- **Set task**: Rewrite the records from the start through the line holding "This screenshot has width=1362, height=701.", inclusive, replacing "book icon" with "folder icon" and changing nothing else.

········

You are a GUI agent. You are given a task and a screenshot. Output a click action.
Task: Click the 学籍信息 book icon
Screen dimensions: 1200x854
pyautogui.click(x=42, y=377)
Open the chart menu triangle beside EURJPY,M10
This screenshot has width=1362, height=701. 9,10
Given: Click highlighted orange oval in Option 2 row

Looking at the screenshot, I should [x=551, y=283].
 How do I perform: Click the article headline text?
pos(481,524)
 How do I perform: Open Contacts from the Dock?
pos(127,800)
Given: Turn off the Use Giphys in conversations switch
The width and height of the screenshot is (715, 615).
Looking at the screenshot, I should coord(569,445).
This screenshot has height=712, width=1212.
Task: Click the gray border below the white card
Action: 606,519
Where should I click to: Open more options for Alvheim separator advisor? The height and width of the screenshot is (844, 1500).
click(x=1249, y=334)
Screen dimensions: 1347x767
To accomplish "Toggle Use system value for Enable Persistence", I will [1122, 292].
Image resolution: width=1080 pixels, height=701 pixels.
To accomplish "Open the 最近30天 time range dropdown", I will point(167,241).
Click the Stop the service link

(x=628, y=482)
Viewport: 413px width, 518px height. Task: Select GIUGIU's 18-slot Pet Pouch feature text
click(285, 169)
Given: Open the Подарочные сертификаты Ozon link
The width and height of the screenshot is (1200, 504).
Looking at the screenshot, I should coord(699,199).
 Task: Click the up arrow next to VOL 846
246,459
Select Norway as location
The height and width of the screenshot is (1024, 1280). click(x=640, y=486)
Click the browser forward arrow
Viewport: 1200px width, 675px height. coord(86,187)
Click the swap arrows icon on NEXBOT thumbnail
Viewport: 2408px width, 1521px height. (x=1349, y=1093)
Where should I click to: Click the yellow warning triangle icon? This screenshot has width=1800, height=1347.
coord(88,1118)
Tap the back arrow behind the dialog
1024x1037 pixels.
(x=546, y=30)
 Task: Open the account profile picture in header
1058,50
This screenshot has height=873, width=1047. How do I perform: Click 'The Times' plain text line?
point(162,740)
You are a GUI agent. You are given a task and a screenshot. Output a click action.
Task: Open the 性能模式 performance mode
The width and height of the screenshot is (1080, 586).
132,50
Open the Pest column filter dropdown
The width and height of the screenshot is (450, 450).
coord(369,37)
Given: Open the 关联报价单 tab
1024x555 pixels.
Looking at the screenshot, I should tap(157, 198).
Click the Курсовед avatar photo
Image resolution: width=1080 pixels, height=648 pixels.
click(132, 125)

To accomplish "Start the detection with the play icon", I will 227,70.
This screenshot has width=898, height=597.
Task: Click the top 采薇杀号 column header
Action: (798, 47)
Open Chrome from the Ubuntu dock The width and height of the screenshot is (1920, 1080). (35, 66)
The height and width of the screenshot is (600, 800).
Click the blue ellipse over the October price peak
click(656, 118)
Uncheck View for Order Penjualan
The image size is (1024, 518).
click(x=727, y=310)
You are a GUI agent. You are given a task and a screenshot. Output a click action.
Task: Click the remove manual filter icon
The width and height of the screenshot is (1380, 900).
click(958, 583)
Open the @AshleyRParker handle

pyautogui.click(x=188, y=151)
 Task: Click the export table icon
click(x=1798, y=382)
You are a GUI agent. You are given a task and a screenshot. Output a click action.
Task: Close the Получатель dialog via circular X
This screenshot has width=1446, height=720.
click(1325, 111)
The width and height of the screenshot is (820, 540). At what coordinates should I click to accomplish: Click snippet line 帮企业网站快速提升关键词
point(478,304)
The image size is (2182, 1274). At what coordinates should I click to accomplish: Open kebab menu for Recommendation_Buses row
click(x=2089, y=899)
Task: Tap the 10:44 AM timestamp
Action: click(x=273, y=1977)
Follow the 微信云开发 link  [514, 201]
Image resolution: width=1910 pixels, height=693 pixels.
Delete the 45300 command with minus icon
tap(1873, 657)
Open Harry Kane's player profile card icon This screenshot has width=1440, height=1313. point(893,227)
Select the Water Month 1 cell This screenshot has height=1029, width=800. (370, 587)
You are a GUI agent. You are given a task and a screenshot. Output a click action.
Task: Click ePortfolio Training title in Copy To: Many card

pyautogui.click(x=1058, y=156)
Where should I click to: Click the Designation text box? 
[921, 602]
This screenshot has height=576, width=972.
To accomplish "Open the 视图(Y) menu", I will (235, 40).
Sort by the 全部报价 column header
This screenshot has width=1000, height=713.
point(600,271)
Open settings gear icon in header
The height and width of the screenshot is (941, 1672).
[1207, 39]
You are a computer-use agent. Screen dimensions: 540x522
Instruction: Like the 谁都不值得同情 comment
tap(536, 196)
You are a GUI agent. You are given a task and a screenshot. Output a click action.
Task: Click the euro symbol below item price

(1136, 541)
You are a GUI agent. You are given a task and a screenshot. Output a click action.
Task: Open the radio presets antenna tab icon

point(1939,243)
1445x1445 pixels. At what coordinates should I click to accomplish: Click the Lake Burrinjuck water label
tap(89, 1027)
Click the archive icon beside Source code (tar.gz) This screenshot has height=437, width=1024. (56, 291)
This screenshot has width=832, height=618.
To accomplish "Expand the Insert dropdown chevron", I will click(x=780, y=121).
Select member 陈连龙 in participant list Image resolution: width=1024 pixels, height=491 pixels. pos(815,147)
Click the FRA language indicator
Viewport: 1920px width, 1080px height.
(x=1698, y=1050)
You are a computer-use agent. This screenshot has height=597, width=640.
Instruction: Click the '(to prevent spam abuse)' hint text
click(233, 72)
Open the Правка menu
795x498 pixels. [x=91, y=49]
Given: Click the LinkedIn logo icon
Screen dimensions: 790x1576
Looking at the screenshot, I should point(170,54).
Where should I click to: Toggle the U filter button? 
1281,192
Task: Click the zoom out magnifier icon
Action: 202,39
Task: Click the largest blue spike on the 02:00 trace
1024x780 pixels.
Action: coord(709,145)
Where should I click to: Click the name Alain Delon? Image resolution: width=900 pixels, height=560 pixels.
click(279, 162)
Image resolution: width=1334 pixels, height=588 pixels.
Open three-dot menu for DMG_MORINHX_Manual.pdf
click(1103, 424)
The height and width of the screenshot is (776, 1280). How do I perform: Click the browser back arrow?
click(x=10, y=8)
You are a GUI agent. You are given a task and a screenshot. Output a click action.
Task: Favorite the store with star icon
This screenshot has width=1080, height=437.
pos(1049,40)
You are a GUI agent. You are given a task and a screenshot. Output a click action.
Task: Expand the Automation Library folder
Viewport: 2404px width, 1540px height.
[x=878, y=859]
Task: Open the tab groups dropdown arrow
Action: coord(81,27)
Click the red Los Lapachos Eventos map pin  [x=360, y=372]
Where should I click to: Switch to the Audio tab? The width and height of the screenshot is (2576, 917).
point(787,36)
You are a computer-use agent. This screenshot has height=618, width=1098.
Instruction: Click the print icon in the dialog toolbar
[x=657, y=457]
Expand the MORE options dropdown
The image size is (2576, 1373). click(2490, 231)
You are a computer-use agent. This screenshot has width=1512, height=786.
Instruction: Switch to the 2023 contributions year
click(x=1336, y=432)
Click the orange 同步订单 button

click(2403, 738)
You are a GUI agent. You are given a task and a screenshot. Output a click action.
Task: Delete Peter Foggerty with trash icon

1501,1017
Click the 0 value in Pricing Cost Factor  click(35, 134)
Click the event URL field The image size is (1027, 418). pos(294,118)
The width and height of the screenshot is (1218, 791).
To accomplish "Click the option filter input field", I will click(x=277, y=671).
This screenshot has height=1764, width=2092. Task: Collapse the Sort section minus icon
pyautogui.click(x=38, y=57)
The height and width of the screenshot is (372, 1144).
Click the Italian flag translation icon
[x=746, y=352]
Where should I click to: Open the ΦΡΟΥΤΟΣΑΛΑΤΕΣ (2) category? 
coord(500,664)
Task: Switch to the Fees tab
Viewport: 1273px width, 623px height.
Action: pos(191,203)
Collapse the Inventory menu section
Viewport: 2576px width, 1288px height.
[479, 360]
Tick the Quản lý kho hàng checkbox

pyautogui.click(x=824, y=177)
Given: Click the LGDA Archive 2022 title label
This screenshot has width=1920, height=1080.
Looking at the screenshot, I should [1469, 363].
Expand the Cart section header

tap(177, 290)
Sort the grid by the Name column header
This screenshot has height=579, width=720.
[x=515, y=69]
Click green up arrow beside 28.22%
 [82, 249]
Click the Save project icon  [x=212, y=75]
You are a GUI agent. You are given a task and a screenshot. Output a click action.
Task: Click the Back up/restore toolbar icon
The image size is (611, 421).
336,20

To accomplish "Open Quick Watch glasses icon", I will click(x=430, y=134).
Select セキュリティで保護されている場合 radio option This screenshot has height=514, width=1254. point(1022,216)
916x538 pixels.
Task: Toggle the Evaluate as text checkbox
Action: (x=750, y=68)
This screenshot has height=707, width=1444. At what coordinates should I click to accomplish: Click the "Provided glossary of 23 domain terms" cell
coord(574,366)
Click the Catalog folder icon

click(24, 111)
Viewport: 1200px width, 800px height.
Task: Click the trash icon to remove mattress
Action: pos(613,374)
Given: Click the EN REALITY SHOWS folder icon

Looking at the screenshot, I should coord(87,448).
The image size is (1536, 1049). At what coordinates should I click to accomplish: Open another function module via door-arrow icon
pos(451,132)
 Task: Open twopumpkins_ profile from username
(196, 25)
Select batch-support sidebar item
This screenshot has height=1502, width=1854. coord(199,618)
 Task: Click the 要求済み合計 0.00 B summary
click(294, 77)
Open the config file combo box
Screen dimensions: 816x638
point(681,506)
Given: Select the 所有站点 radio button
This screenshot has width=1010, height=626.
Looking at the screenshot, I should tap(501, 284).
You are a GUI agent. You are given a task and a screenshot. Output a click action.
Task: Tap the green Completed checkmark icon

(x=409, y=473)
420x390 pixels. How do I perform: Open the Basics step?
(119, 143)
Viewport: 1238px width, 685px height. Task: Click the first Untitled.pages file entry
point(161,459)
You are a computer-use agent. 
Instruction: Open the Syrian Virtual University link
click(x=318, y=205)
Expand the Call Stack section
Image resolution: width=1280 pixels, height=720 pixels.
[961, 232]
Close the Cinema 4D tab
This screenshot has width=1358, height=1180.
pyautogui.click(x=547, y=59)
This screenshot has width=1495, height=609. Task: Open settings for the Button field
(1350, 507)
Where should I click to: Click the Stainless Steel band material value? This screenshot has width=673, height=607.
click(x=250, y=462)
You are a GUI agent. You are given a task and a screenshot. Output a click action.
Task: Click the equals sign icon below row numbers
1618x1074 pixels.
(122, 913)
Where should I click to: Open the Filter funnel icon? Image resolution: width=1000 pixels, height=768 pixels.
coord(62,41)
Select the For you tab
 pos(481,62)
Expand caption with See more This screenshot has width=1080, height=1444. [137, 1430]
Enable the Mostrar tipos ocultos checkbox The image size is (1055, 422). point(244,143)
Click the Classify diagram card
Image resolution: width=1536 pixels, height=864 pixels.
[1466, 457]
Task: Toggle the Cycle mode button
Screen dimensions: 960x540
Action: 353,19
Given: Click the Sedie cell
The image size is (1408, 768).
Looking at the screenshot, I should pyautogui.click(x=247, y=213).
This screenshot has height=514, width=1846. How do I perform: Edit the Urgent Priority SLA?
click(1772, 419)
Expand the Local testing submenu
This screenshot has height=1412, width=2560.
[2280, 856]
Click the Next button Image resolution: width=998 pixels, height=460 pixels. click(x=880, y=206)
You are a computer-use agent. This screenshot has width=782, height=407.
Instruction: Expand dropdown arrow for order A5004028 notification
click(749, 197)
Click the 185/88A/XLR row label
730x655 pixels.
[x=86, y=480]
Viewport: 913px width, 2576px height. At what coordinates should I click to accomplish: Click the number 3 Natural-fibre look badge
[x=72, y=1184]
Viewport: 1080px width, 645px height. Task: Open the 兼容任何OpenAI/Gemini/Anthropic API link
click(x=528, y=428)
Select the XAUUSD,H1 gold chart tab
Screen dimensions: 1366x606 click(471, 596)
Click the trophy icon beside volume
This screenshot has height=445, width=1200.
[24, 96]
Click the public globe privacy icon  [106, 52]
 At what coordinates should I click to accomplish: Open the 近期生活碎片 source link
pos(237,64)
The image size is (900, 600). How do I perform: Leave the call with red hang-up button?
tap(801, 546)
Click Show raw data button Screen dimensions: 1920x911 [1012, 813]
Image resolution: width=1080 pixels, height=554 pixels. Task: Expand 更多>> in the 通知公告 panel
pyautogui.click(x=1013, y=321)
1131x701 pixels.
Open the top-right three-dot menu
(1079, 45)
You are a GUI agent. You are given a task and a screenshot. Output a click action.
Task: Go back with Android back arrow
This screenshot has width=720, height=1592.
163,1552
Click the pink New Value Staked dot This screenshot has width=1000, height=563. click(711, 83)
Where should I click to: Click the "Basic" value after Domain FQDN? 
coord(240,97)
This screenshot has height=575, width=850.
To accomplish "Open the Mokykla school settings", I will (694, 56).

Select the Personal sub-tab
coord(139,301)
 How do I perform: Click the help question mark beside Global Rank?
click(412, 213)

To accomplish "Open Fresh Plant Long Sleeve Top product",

········

- **Task response**:
You are a GUI agent. You are given a task and a screenshot. Output a click action.
Task: Click the 学籍信息 folder icon
Screen dimensions: 1200x854
pyautogui.click(x=42, y=377)
Open the chart menu triangle beside EURJPY,M10
This screenshot has width=1362, height=701. 9,10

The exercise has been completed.